Hiring is not just a search for the best candidate for a particular job. It’s a process similar to filling out a list. Hiring requires a global perspective of the company, its direction, and how it fits into a changing market. Computers lack this ability.
AI: What is its role
It is not meant to suggest that hiring algorithms wastes time. Sterling says that the role of hiring algorithms in any HR department must be matched with their strategic importance when deciding who a company employs. This means two different things.

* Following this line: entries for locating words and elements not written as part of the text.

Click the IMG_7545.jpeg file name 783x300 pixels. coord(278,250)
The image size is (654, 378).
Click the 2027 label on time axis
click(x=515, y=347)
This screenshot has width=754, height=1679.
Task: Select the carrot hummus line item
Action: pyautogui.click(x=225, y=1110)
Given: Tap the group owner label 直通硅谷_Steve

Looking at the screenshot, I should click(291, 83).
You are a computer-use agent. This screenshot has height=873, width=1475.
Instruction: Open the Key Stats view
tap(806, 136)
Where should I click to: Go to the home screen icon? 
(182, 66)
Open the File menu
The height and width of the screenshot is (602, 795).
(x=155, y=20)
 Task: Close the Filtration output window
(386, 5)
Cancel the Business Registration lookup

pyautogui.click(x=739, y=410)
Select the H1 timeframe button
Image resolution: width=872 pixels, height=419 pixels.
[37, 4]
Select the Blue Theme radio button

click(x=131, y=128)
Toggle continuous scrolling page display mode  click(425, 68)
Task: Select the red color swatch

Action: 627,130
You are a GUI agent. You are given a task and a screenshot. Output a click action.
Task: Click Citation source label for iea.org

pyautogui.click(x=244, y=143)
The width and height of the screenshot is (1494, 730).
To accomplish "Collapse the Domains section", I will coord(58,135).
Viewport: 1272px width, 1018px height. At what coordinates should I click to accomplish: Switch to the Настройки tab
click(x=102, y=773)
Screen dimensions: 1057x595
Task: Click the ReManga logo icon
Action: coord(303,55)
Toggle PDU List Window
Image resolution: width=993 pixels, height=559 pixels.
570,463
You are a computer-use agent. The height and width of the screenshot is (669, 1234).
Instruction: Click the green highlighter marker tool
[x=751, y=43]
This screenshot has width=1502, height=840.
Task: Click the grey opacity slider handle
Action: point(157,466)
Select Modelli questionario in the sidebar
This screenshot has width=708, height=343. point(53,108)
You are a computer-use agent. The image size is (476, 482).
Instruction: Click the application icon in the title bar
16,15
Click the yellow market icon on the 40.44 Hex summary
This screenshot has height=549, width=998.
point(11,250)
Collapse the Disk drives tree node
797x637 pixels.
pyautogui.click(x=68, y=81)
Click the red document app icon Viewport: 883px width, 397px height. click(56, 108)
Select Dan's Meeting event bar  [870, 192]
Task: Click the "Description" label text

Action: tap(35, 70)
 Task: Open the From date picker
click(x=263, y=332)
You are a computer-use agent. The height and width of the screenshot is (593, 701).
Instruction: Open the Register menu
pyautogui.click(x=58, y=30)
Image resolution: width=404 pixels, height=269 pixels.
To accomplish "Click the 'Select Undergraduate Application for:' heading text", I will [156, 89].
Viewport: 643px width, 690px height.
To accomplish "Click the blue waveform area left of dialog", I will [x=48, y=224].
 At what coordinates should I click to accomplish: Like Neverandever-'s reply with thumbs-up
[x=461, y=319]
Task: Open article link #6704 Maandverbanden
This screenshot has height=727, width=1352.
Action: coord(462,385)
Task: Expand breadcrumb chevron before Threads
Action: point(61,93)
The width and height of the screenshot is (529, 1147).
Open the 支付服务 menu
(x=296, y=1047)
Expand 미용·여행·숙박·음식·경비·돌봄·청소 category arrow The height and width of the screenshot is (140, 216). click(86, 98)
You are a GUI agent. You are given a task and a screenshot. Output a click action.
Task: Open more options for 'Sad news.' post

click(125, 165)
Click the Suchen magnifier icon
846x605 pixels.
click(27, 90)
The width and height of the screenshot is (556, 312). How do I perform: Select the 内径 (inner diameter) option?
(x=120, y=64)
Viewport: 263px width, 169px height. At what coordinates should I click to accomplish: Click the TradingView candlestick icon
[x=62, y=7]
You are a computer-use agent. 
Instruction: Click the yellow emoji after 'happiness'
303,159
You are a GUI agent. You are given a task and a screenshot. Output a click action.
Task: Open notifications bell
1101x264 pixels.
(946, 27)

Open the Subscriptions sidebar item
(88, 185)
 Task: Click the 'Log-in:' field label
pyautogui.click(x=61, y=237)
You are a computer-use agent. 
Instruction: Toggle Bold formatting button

Hiring managers should first take a close look at the algorithms that they use. She says that hiring managers might not be aware of the many filters an applicant pool may have gone through. While algorithms are efficient, many lose the nuance present in previous years when AI was less prevalent.
Managers should consider the value of their algorithm for hiring after determining if these filters need to be adjusted. Yes, it sorts resumes quickly. What else can it do? What does it NOT do? Then, they should integrate these insights into a broader view of the company’s strategic trajectory. How could a blind algorithm help or hinder the movement?
Sterling: “I’d love for managers to feel that they are held accountable for the actions of algorithms.” Sterling says that managers should at least understand this responsibility.